### EXERCISE PROMPT
Update the lines starting at the one that contains "Screen dimensions: 1200x630" and ending with the last line, changing "Select" to "Choose" and keeping everything else the same. Return only those lines, without the pictures.

## start DATA ROWS

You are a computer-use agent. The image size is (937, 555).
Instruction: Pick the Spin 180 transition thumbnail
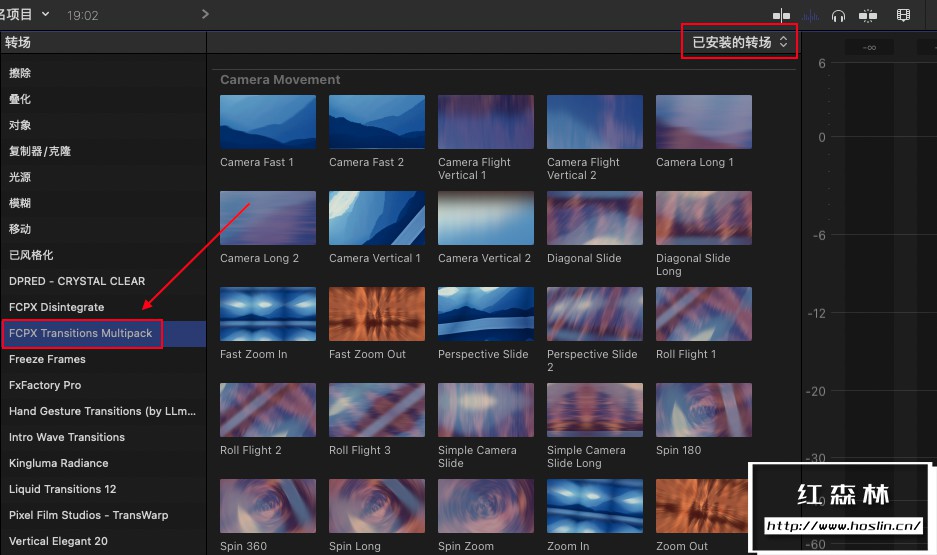point(703,410)
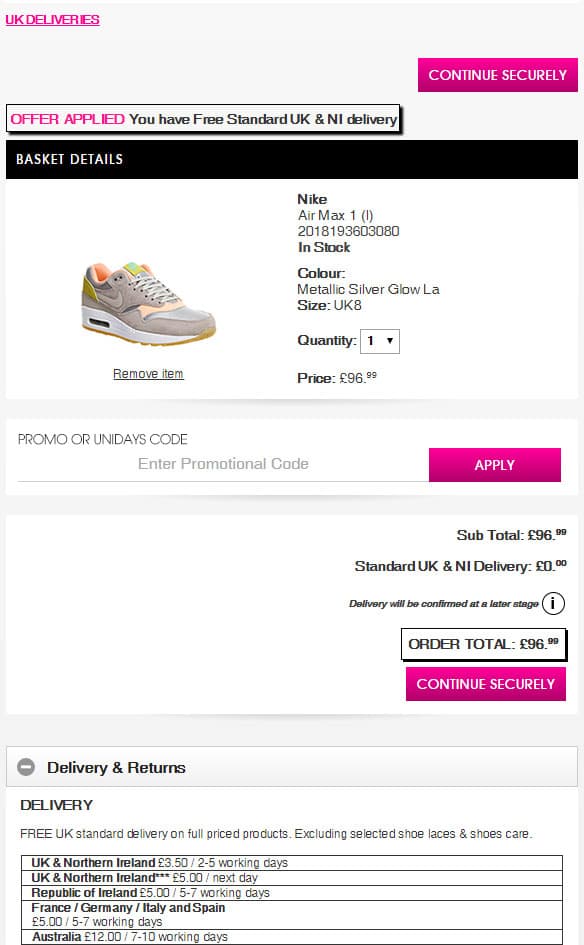Click top CONTINUE SECURELY button

click(498, 75)
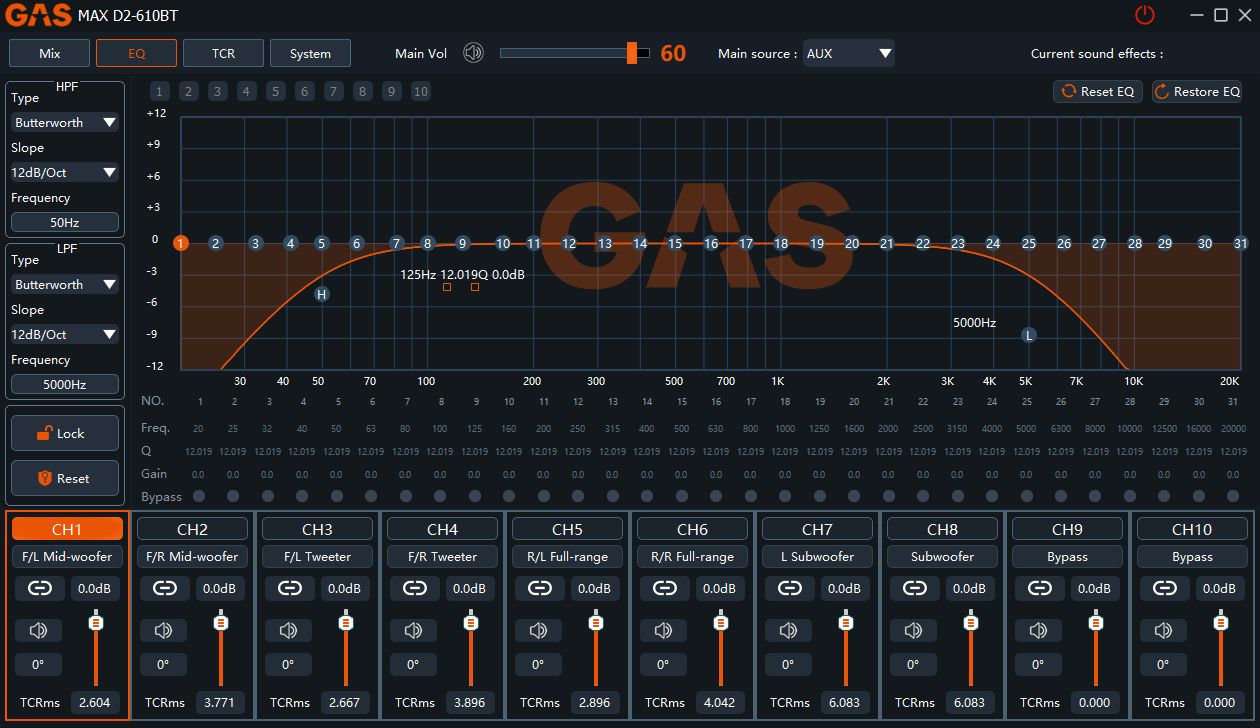Mute CH10 with its speaker icon
Screen dimensions: 1260x728
1163,630
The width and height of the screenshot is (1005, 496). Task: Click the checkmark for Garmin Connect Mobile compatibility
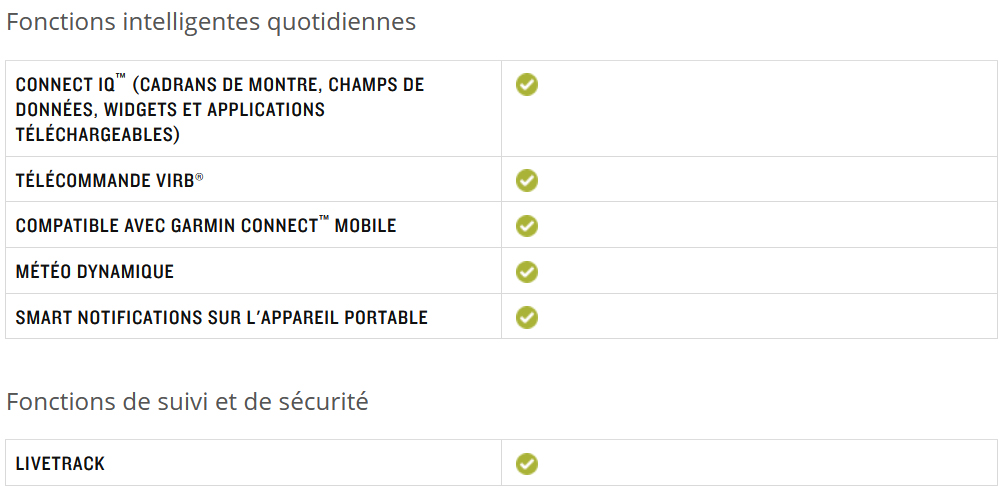tap(527, 226)
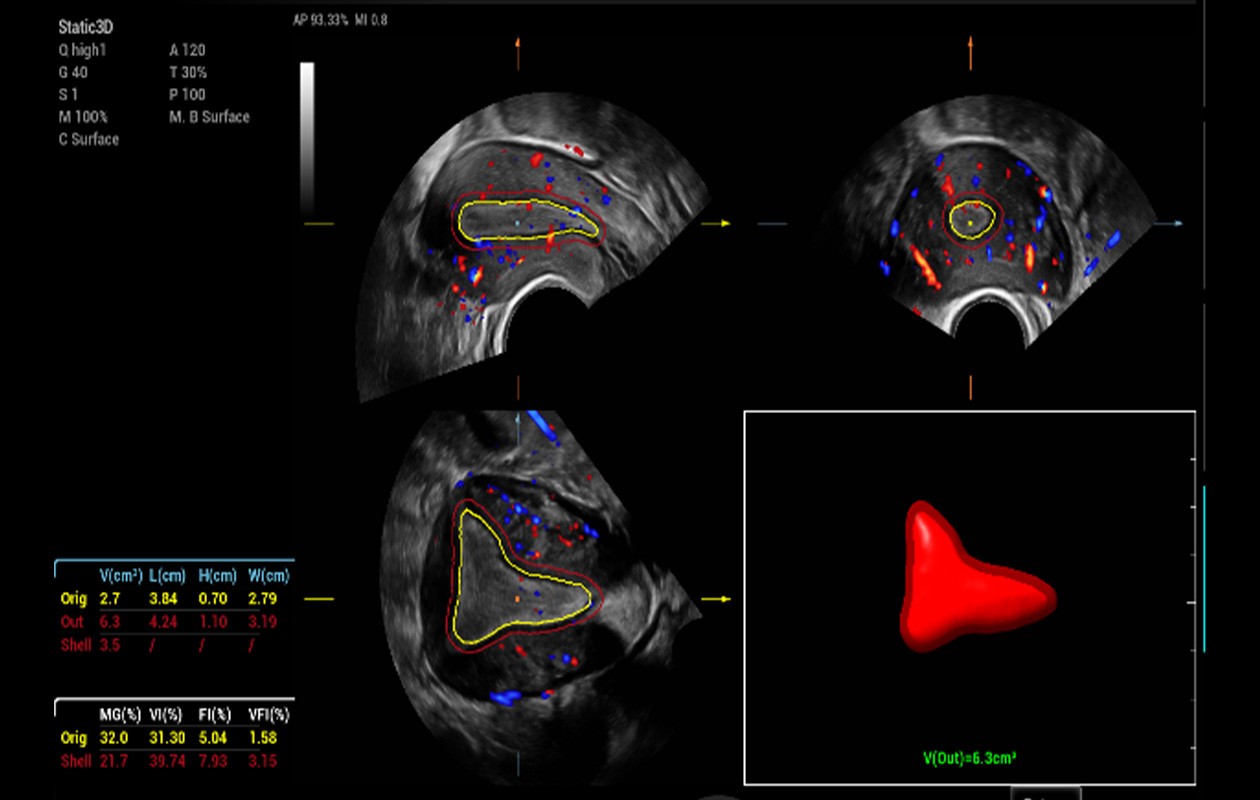Select the Orig row in volume table
The height and width of the screenshot is (800, 1260).
pyautogui.click(x=73, y=599)
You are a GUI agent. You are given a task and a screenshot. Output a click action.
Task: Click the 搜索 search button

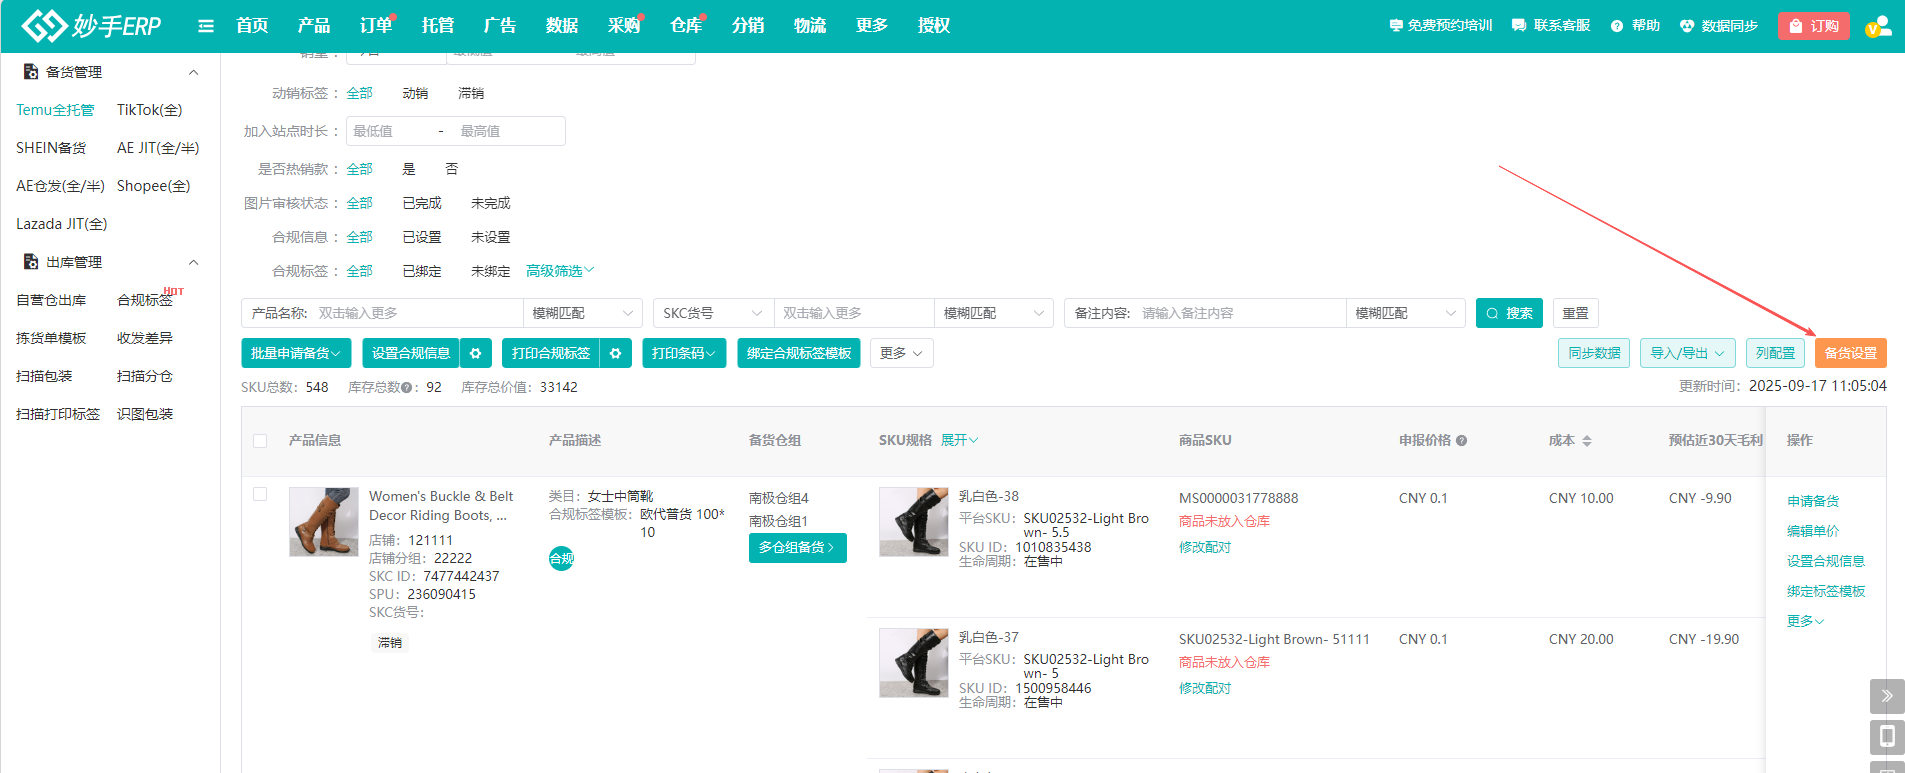1509,313
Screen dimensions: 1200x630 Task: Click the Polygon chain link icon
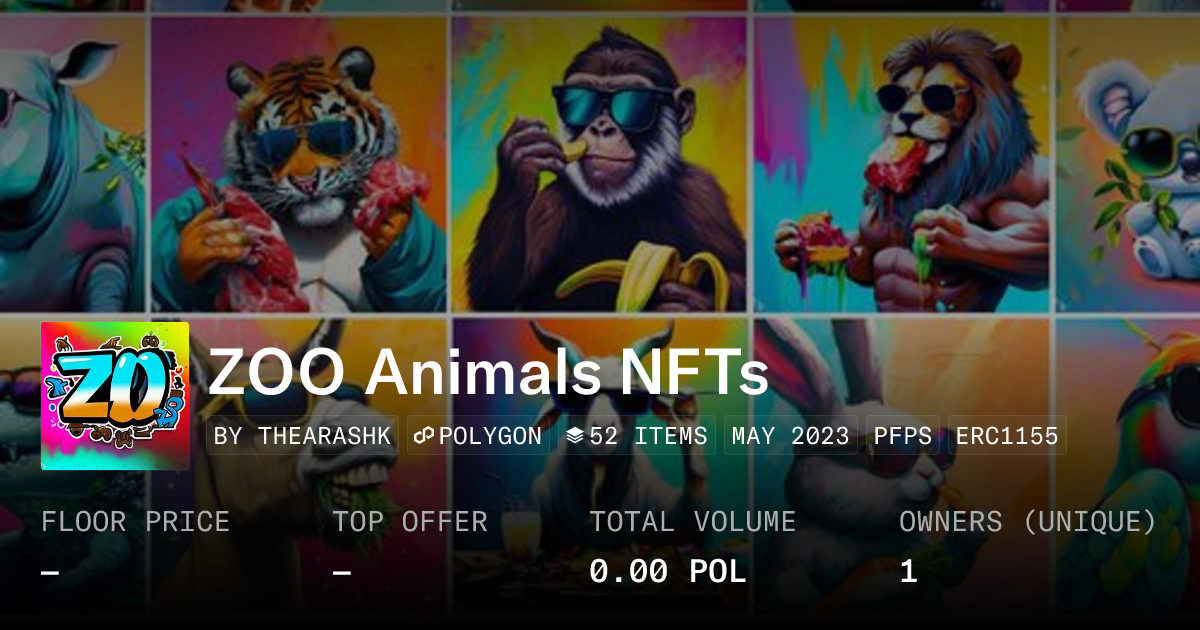click(x=424, y=436)
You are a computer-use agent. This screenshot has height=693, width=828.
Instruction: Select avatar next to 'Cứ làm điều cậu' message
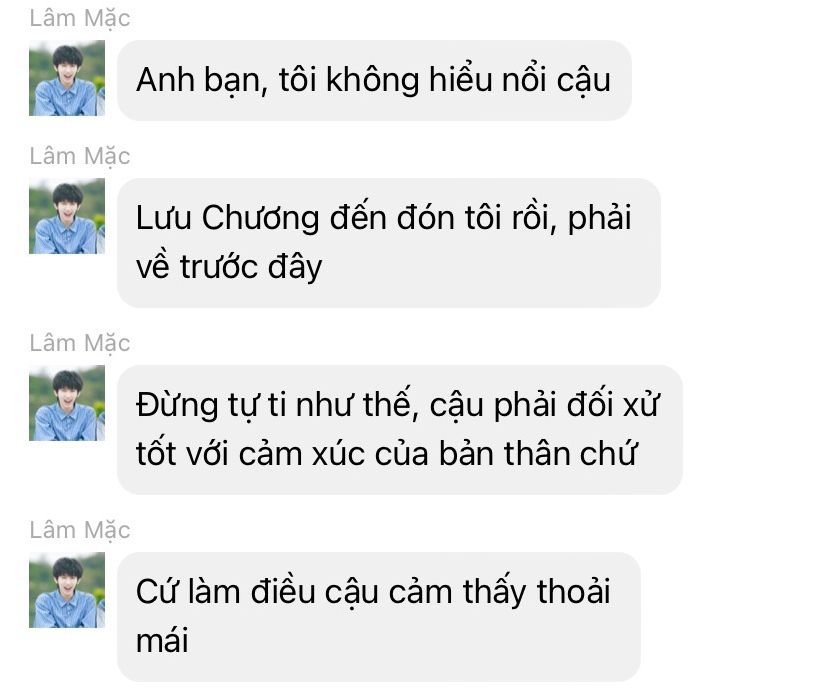tap(67, 590)
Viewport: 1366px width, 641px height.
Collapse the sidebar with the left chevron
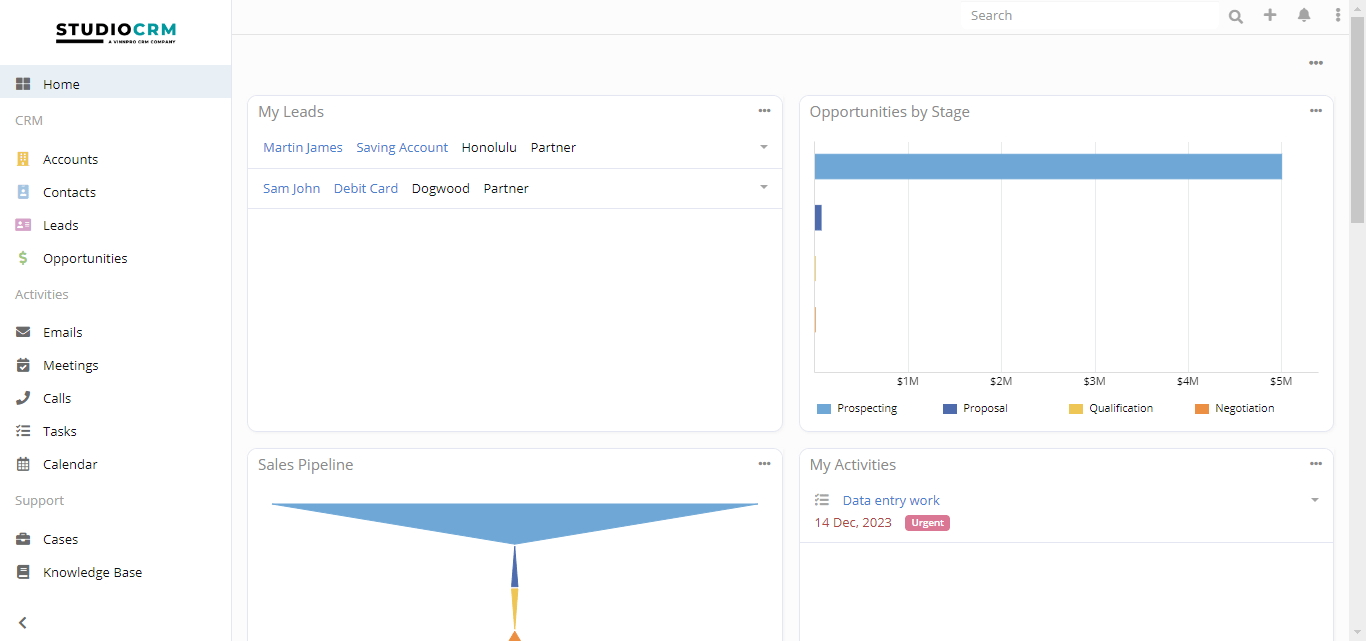click(x=23, y=622)
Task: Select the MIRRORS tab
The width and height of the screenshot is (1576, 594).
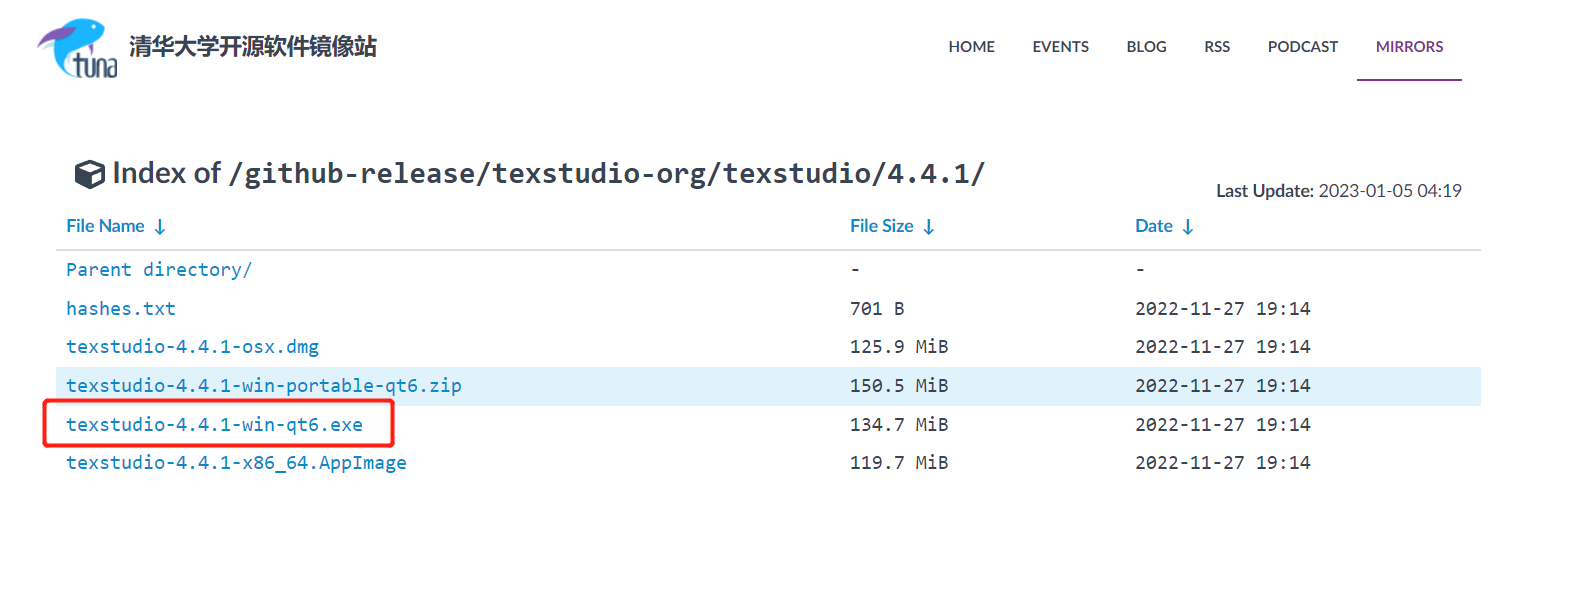Action: coord(1409,47)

## end DATA ROWS

### EXPECTED ANSWER
Screen dimensions: 1200x630 Task: Click the Polygon chain link icon
click(x=424, y=436)
You are a computer-use agent. This screenshot has height=693, width=828.
Instruction: Choose avatar next to 'Cứ làm điều cậu' message
tap(67, 590)
Viewport: 1366px width, 641px height.
Collapse the sidebar with the left chevron
click(x=23, y=622)
Task: Choose the MIRRORS tab
The width and height of the screenshot is (1576, 594).
Action: coord(1409,47)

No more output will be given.